While the banking and financial services sector - arguably affected more than any other by the global economic downturn - has seen some setbacks as amended regulations are enforced to avoid further fallout, technological advances have been made that are disrupting the status quo. And these advances are increasingly merging communications with payments, providing increased transparency and enhancing customer experience. From being able to pay bills online or on your mobile, communicating with your bank virtually instead of in the branch, transferring cash electronically via NFC (near field communications) technology with a mobile device or Square technology, more and more options are springing up by the day, shaking up the banking industry and requiring everyone in it to keep a close eye on how these will change their business model. Banks & financial institutions faced similar disruptions at the start of the millennium when the dotcom/Internet channel opened up and they had to rethink and reinvent their "bricks and mortar" operating models. The continuing technology advancements (and hence disruptions) thus present an opportunity for banks to continue to reinvent and rethink their business, where the customer continues to be the focal point of innovations.
Ultimately, banks need to ensure they retain the customer relationship - they will do so by providing trustworthy services with an optimal customer experience. Google is renowned for wanting to own customer data, which means there is already much debate over the role Google Wallet will play in the banking world. Banks should be wary of this if they want to keep their customers close to them, otherwise they risk losing their customers to new players. It isn't just Google they need to watch, however. There is talk of an 'Apple Bank' for instance, and even Vodafone considered setting up a retail bank at one point.
Change can be good and Cognizant considers itself among the companies which embrace disruption to transform businesses for the future. To be innovative and stay ahead of what the customer wants, a healthy dose of competition can be very useful in all industries. However, there is a risk that banks could become a 'commodity or utility' in the mobile payments industry as the communications and technology industry evolves and lures customers away from the traditional bank to embrace new payments methods, leaving the bank stagnant in its role as a repository for retail savings. And this is where banks can learn from the mobile operators who have been in this situation themselves.

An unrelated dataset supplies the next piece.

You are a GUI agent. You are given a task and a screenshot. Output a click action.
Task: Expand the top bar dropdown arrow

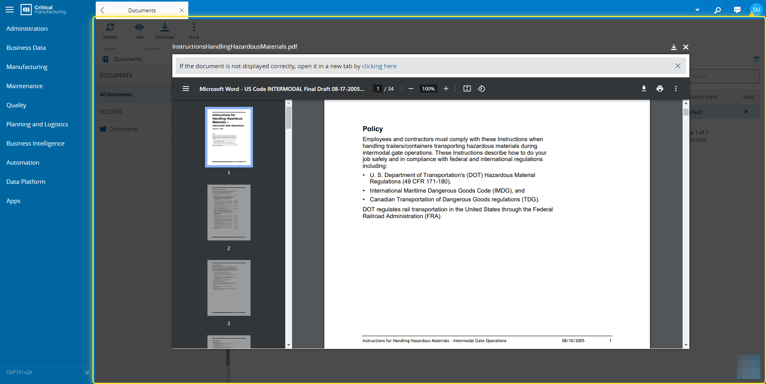tap(697, 10)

In the same manner that mobile operators seek to guard their customer data and details from third parties who could potentially lure the customer away, banks do the same. This means they are often suspicious of new emerging players, such as Square or Google Wallet, and fail to work collaboratively towards a brave new world. The more banks guard their data (client confidentiality and legal requirements aside) and do not integrate their services with emerging players, as well as existing members of the chain, whether retailers, card merchants and even mobile operators, the more they risk becoming purely a facilitator for mobile payments - a delivery mechanism.
Banks are well-placed to assist with financial transactions, but what is really at stake is the customer mind share. What additional value will they bring to the table is an important question? Clearly, in the past, security and confidentiality have been important and have become even more critical. As the mobile device becomes ubiquitous in consumers' daily lives, it will reshape the payments landscape. Banks can remain relevant to the customer by creating end to end services that add value and help keep them ahead of the competition. They should also, for example, embrace social channels to meet the needs of the millennial customer, whether promoting new products on the social networks or utilising these channels to improve brand awareness, track product feedback and leverage new technology, such as analytics, to improve the prediction rates at contact centres. New technology can also be adopted to improve customer experience and streamline process lifecycle effectiveness as a result. One example of this is that car owners can use their mobile app to capture images of motoring incidents and then manage their claims process via workflow instead of the traditional paper and telephone-based channels.
There are many considerations banks need to have front of mind but there are three key ones in my opinion. These are: whether to invest in building capabilities to support a strong mobile strategy, creating an interface between their legacy banking systems and mobile operations, and which partnerships to form. The retail world has shown what the consequences of not adapting to disruptive influences can be, with its retail outlets likely to become obsolete without an internet or mobile channel strategy. And the latter may, over time, overtake the importance of the retail outlet. The final point is particularly valid, as these could determine whether they survive the onslaught from emerging non-traditional players or not.
Disruption can be beneficial, but only if traditional players in the value chain are willing to adapt and change the way they do things. Where banks have an advantage over other industry sectors is that customers want to trust them with their money. Anecdotal evidence shows that many customers used to stay with their bank for life but that, in line with the changing world, it has never been easier to switch. The account switching regulation in the UK, which comes into force this year, will play a big role here in potential disintermediation. If banks want to retain their customers, they need to remain relevant and offer services that foster loyalty, and this is where embracing disruption can come into its own.